# Good Cheap Driver's Training



## Tycar (Dec 13, 2005)

wondering if anyone had any good schools for high performance driving or race driving that were relatively cheap, looking into that for sure


----------



## Felonious Cat Stalker (May 1, 2002)

It would help a lot if you could at least narrow this down to a country, maybe even a state or province.

If you are in the US, check you local chapter of the SCCA at www.scca.org or other racing clubs to see if they hold any performance schools. This may be a less expensive way to go than a professionally taught school such as Skip Barber or Team O'Neil, but are usually not as in depth and long.


----------



## Matt93SE (Sep 17, 2003)

there is no such thing as a good and cheap race school.

cheap ones aren't good, and good ones aren't cheap. the good places know what they're capable of and charge accordingly.


----------



## Ouland_Drifter (Nov 1, 2005)

personally dude it jes depends on what kind of racing your gonna get into. and i'd take a couse specifically designed for the racing i wanted to do.


----------



## ReVerm (Jan 13, 2003)

I would say go out and do a bit of reading (I'm still pushing Ross Bentley's "Speed Secrets" series) then attend a few HPDEs.

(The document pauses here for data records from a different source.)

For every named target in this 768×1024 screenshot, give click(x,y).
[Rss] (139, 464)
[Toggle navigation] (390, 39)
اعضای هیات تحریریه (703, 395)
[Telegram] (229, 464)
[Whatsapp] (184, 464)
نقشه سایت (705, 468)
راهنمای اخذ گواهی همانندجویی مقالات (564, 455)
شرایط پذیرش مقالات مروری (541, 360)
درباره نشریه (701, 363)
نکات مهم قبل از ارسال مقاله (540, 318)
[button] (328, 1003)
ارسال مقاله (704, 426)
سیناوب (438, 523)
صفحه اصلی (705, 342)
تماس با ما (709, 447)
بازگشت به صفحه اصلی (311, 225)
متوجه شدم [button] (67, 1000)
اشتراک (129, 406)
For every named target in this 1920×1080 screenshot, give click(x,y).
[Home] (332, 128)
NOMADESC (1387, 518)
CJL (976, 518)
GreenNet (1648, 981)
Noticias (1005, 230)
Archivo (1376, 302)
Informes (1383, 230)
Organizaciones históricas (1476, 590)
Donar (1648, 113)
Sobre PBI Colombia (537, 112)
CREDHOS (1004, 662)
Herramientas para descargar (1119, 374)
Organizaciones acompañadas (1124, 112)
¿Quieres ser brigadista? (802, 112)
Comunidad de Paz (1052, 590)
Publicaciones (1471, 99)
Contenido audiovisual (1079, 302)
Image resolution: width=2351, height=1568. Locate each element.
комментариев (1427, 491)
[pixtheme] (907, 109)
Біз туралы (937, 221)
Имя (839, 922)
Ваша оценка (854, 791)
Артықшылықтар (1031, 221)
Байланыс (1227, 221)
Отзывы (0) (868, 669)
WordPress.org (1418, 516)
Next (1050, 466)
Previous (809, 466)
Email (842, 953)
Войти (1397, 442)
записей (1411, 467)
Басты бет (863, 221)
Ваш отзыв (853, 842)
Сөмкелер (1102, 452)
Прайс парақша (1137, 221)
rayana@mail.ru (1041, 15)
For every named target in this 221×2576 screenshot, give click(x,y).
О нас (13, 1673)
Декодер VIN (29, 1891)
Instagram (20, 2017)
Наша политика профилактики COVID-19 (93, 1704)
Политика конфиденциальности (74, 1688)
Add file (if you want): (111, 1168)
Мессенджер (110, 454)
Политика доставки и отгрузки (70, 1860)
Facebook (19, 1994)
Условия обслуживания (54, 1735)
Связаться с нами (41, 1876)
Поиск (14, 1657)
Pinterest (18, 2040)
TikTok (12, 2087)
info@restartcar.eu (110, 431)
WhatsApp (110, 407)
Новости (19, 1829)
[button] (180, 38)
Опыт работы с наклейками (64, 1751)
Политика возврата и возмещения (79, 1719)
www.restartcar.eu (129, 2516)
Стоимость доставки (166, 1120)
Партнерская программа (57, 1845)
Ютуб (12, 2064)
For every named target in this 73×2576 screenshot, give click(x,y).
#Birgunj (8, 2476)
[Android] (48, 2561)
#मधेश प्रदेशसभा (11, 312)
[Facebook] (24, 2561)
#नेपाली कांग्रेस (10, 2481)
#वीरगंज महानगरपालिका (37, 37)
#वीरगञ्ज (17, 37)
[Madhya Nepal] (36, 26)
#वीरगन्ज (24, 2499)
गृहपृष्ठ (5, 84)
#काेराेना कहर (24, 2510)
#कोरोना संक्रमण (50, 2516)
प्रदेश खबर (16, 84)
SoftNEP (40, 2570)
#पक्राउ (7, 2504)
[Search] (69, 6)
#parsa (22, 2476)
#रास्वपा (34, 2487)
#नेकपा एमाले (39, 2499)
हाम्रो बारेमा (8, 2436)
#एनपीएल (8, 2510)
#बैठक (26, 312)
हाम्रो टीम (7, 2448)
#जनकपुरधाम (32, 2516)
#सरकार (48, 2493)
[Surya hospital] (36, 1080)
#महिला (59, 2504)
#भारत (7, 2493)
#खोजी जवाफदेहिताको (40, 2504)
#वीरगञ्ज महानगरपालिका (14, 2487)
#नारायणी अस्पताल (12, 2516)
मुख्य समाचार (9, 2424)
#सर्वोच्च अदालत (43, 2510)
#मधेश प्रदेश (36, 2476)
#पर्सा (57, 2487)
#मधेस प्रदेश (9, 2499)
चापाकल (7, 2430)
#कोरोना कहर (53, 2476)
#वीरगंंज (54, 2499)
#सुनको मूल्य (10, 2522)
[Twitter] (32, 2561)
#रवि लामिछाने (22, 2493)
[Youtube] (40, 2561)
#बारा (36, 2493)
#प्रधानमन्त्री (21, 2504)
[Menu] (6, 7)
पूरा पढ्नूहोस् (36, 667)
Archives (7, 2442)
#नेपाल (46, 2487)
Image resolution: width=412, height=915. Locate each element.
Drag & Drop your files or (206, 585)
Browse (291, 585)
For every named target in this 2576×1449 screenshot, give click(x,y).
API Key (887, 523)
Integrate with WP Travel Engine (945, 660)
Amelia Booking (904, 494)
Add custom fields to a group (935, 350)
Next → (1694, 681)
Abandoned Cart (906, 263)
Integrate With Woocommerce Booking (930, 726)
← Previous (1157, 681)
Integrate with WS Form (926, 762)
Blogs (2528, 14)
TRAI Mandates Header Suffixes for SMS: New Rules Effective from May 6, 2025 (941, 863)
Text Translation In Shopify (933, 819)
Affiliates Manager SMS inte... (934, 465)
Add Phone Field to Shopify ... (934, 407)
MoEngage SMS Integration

If your local NASA region has a good HPDE schedule, join them and attend a few track days in Group 1. If not, many driving schools run similar events. Ask around and see what's local to you.


----------



## Dustin (Dec 14, 2003)

according to that, i'm in the scca south east region section 95, i suppose that would be where to learn to drive competatively. however, i dont have the funds to do it, so right now, this is still a dream of mine. anyone around the area have any tips on how to get into it?


----------



## Matt93SE (Sep 17, 2003)

save your money and learn as you can afford it. your cheapest way in will be SOLO-II (autocross). racing is NOT a cheap sport by any means, but the least expensive form would be autocross since you can use your own car just as you drove it there.. you can borrow a helmet and the only thing you need to pay for is the entry fee, typically $25-40 per event.
generally there are people there ready and willing to help instruct the noobs and they do it for free. you can get lots of good advice on getting started there, but if you want _real_ competitive training, then you're going to have to pay someone for it.

any other form of racing is going to cost significantly more than that, so that's your best place to start until your finances are in a situation where you can afford a better car and professional instruction.


----------